La République démocratique du Congo est porteuse d’un projet dans le secteur énergétique, dénommé Compact Énergétique National. On l’a appris à l’issue du conseil des ministres du 8 novembre 2024. D’après le compte rendu de cette réunion, ce projet vise à augmenter le taux d’accès à l’électricité du pays de 21,5 % à 62,5 % d’ici 2030, en accélérant le rythme annuel d’électrification de 1 % actuellement à plus de 6 %.
Selon le ministre des Ressources hydrauliques et de l’Électricité, Teddy Lwamba, qui a présenté le projet en conseil des ministres, un investissement global de 36 milliards de dollars, ciblant les infrastructures de production, de transport et de distribution, est nécessaire pour atteindre cet objectif. De cette enveloppe, Teddy Lwamba estime la part de l’État à 16,5 milliards de dollars et celle du secteur privé à 19,5 milliards de dollars.
Le compte rendu du conseil des ministres ne dévoile pas la stratégie que le pays compte mettre en œuvre pour attirer un tel volume en six ans. Il est néanmoins clair qu’il s’agit d’un vrai défi, car il ressort des consultations effectuées en 2022 dans la perspective de l’élaboration d’une politique nationale de l’énergie que la mobilisation des ressources financières nécessaires au développement du secteur de l’électricité est limitée par « la non -attractivité » des investissements privés. En cause : « l’absence d’une politique nationale d’énergie déclinant une vision claire, des objectifs et des axes stratégiques », peut-on lire dans le rapport rendu public, le 7 octobre 2022, par le Programme des Nations unies pour le développement (PNUD).
Depuis juin 2014, la RDC s’est dotée d’une loi qui a libéralisé le secteur de l’électricité.

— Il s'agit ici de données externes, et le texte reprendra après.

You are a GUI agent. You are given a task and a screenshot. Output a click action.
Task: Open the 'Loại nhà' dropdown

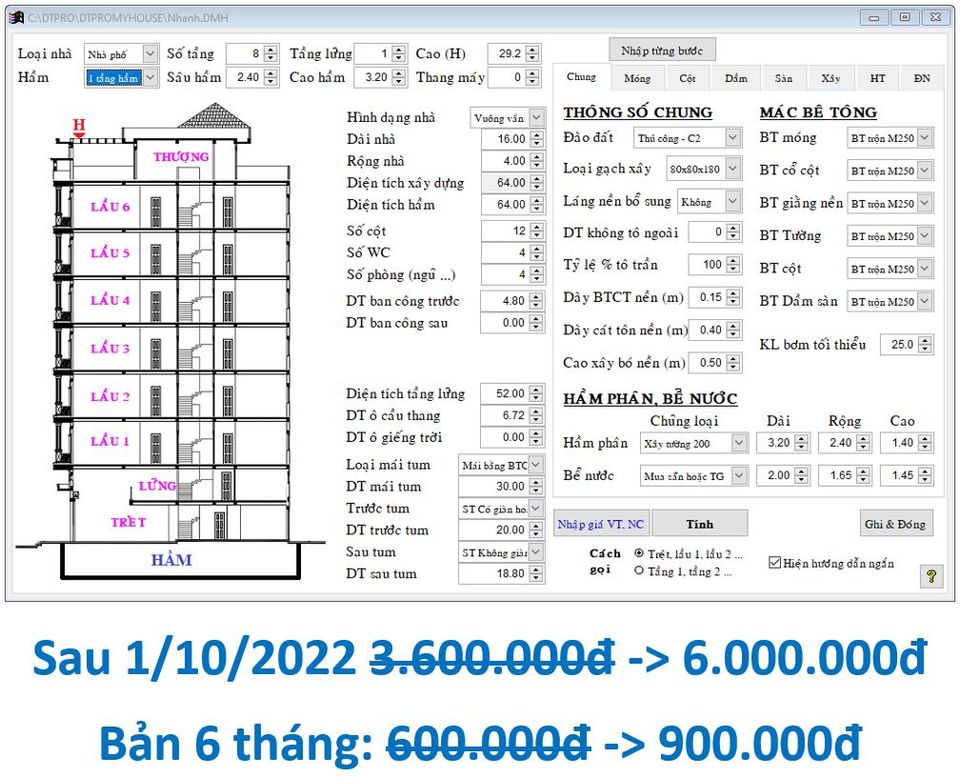150,54
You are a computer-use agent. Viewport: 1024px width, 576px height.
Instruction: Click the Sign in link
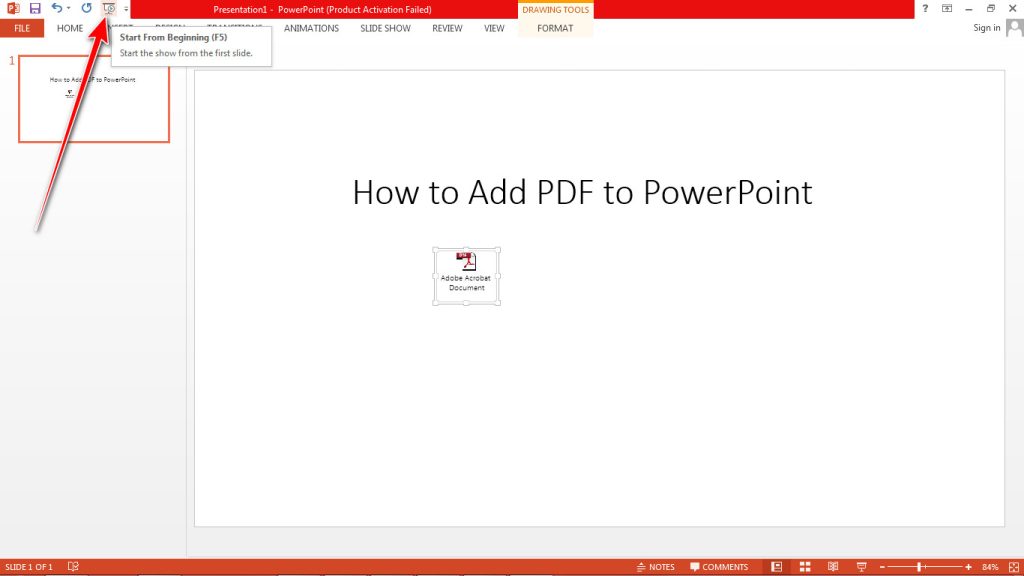tap(985, 28)
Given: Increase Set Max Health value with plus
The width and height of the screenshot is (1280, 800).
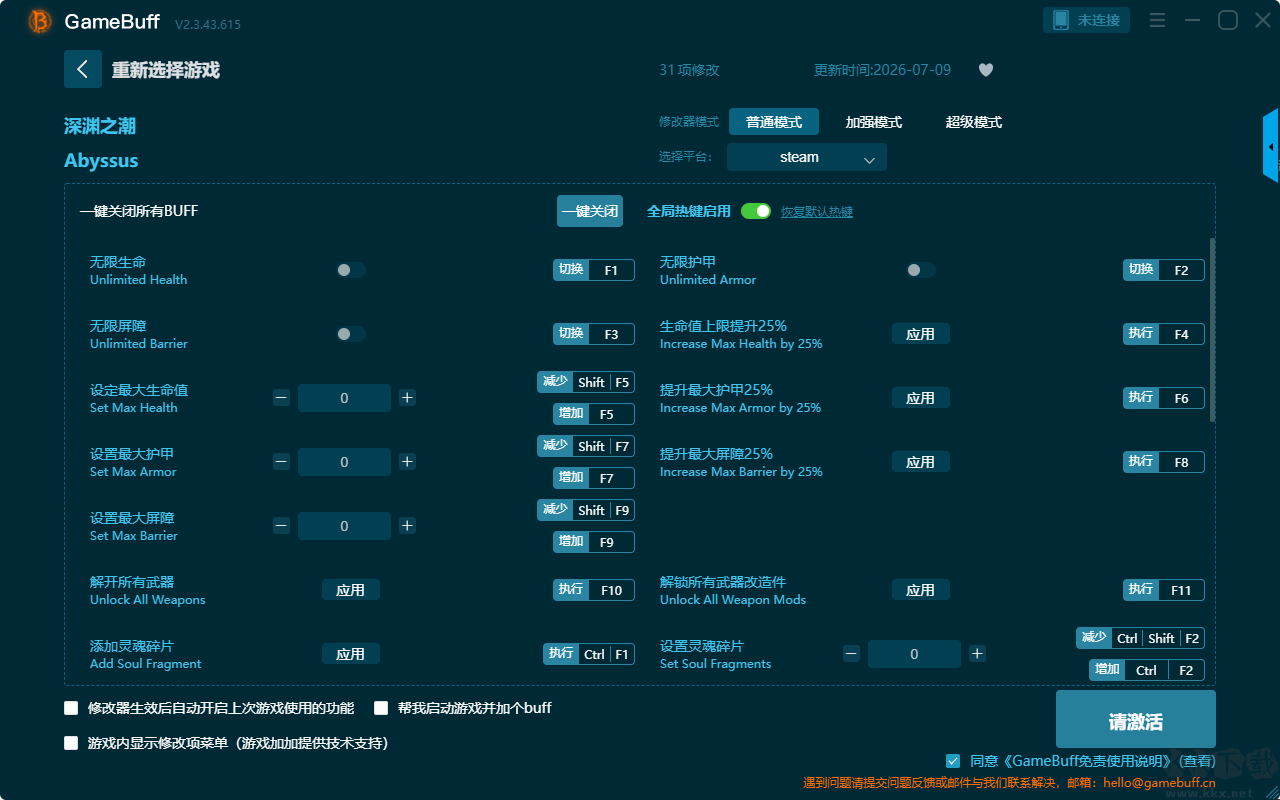Looking at the screenshot, I should 407,398.
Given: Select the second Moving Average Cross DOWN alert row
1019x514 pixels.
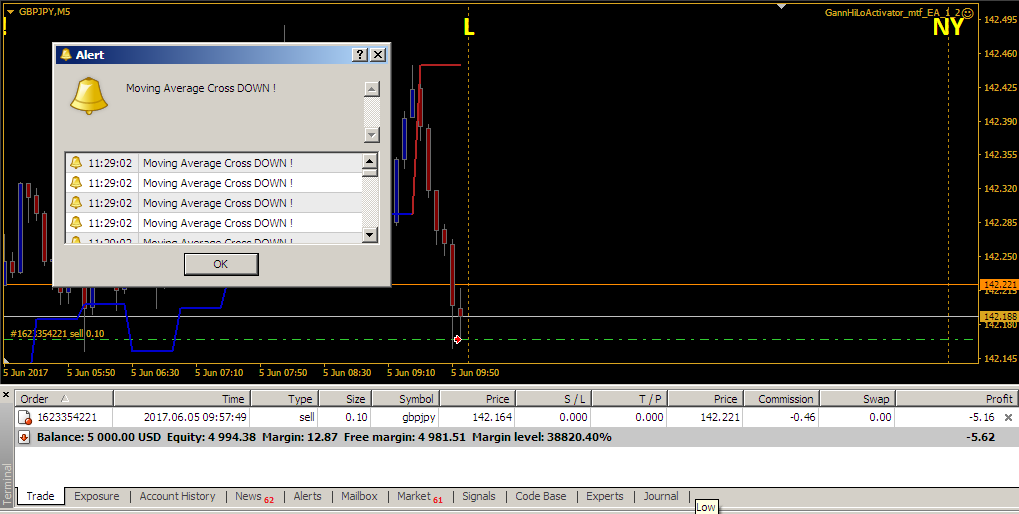Looking at the screenshot, I should coord(214,183).
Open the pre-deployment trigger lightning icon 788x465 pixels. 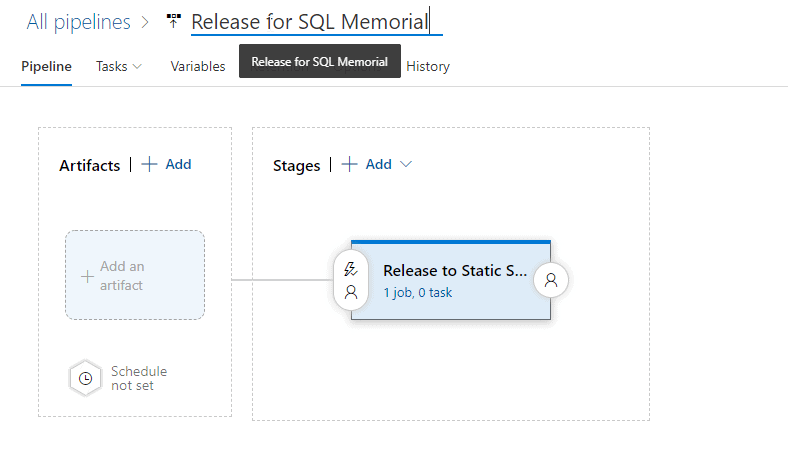pyautogui.click(x=351, y=269)
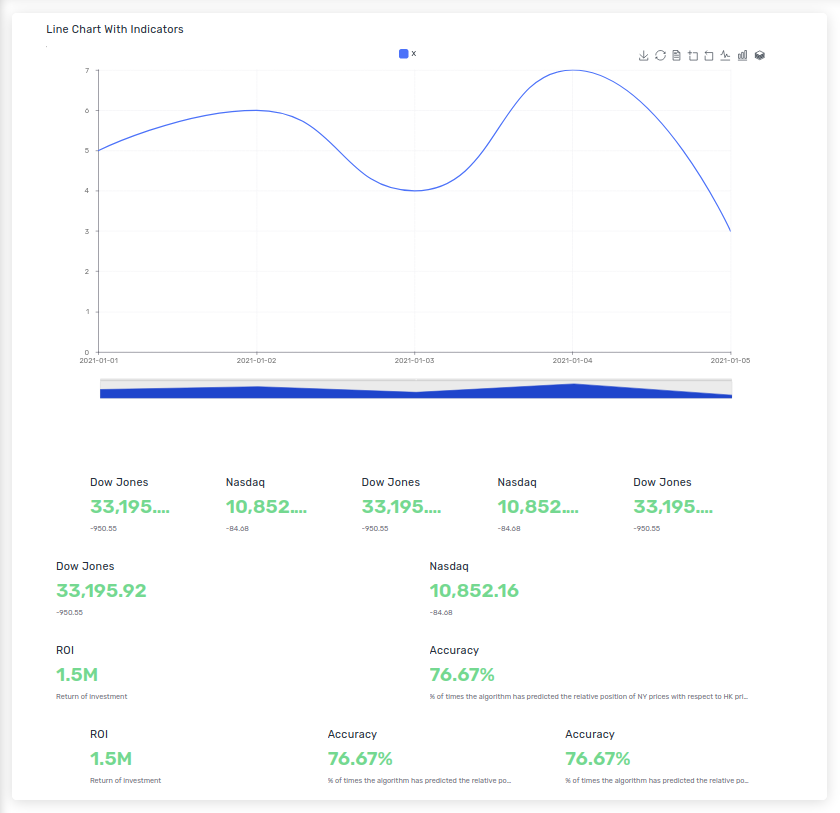Open the chart data view
The width and height of the screenshot is (840, 813).
[676, 55]
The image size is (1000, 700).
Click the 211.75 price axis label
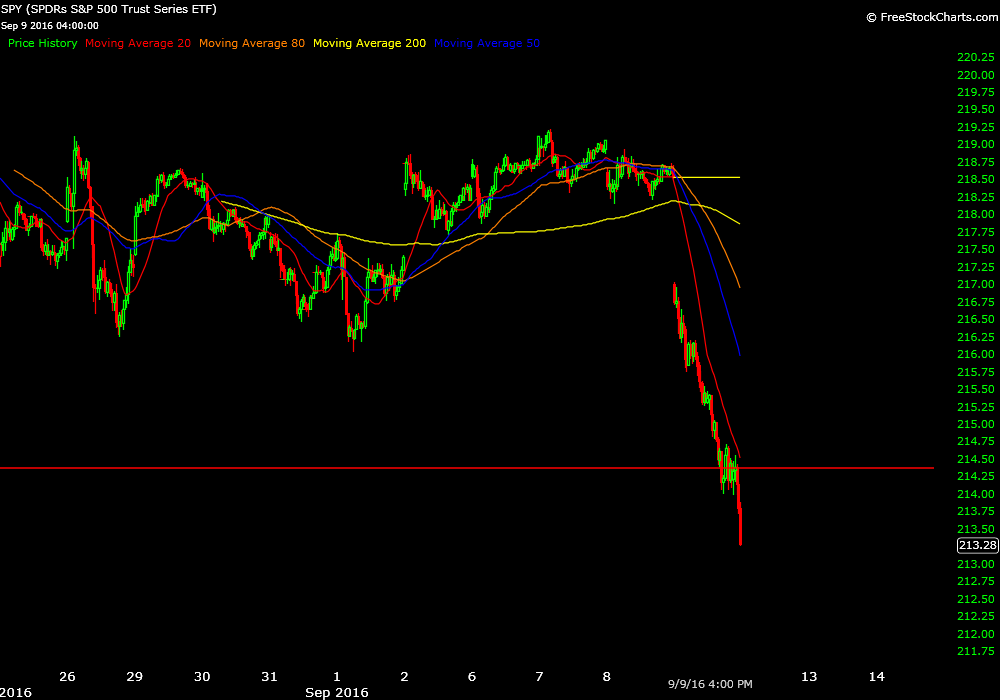[x=975, y=651]
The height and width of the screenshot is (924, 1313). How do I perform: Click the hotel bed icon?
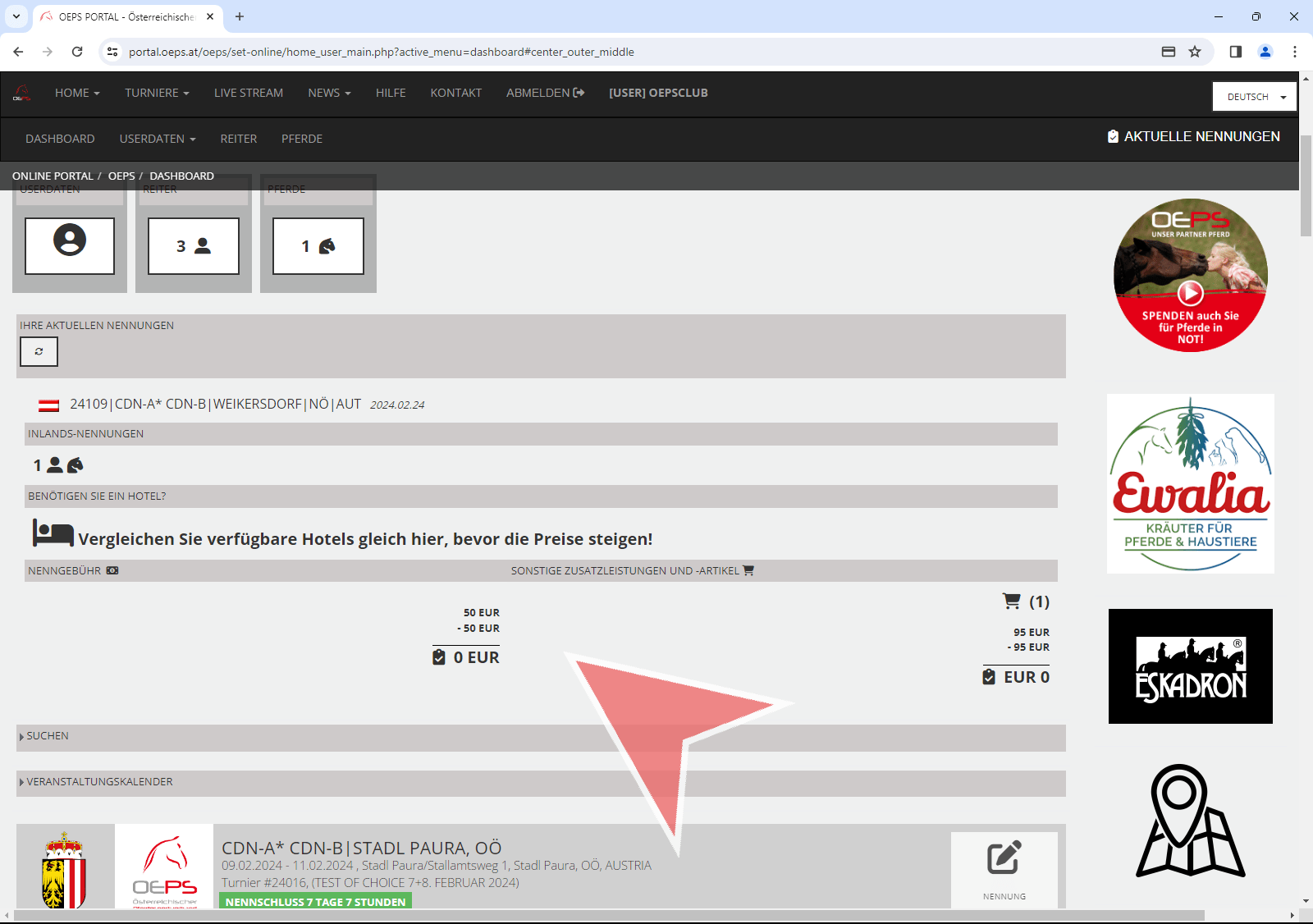(x=53, y=533)
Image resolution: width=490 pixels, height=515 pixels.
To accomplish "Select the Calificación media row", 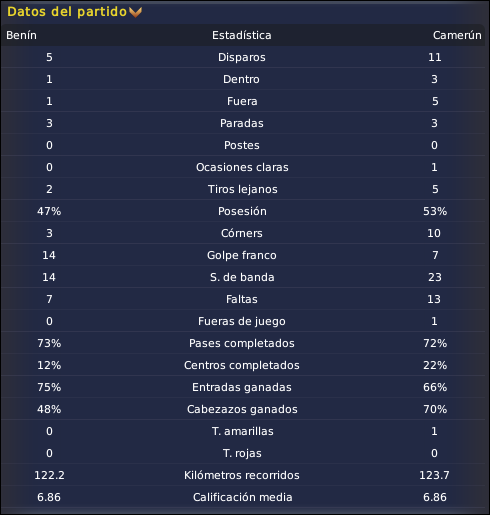I will [243, 497].

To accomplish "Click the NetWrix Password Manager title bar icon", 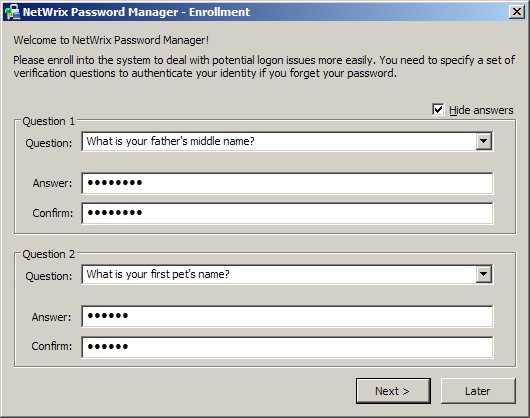I will [x=13, y=12].

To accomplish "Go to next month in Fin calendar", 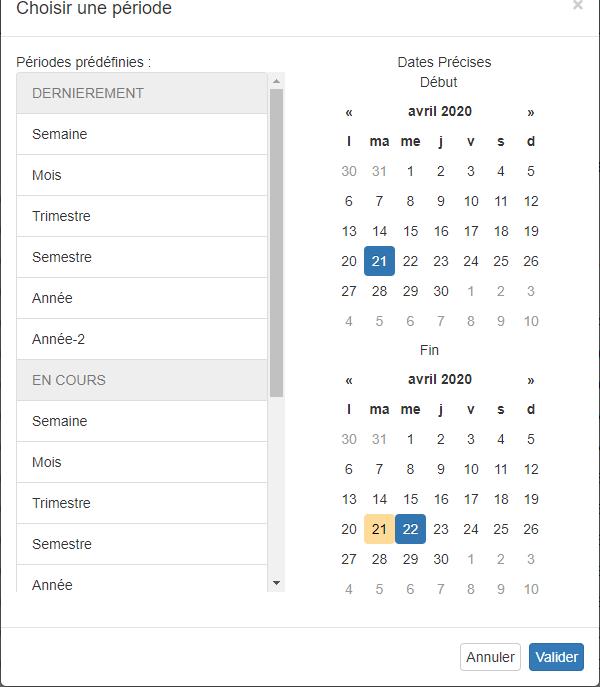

Ce texte a été complété en décembre 2018 par une autre loi, mais les experts estiment que ce cadre présente encore des limites. Le rapport cite notamment la mauvaise interprétation et les chevauchements dans l’exercice des prérogatives des structures du secteur de l’électricité, la lenteur dans le déploiement de l’Autorité de régulation du secteur de l’électricité (ARE) et de l’Agence nationale de l’électrification et des services énergétiques en milieux rural et périurbain (ANSER), ainsi que dans la mise en place des mesures réglementaires telles que le code réseau et la gestion du dispatching (interconnexion) ; ou encore la faible vulgarisation et diffusion de la loi relative à l’électricité et de ses mesures d’application.
Pour améliorer l’attractivité du secteur, le rapport recommande la mise en place de cadres réglementaires pour la gestion des ressources d’énergies primaires, notamment les cours d’eau, les hydrocarbures, la biomasse et la géothermie ; l’établissement de procédures claires et simplifiées pour favoriser la réalisation d’infrastructures d’énergies renouvelables, y compris des mesures permettant aux particuliers de vendre leur surplus d’énergie renouvelable à des tiers (réseaux ou consommateurs directs) ; le renforcement des mécanismes financiers, y compris la fiscalité, pour faciliter l’accès aux services énergétiques basés sur les énergies renouvelables ; la révision du cadre légal pour encourager la démocratisation et la compétitivité à travers les réseaux de transport plutôt que la concession exclusive dans la distribution ; ainsi que l’intégration de clauses de nullité pour toute concession accordée à un développeur incapable de satisfaire les besoins exprimés dans son périmètre concédé. Deux ans plus tard, plusieurs de ces constats et recommandations restent d’actualité.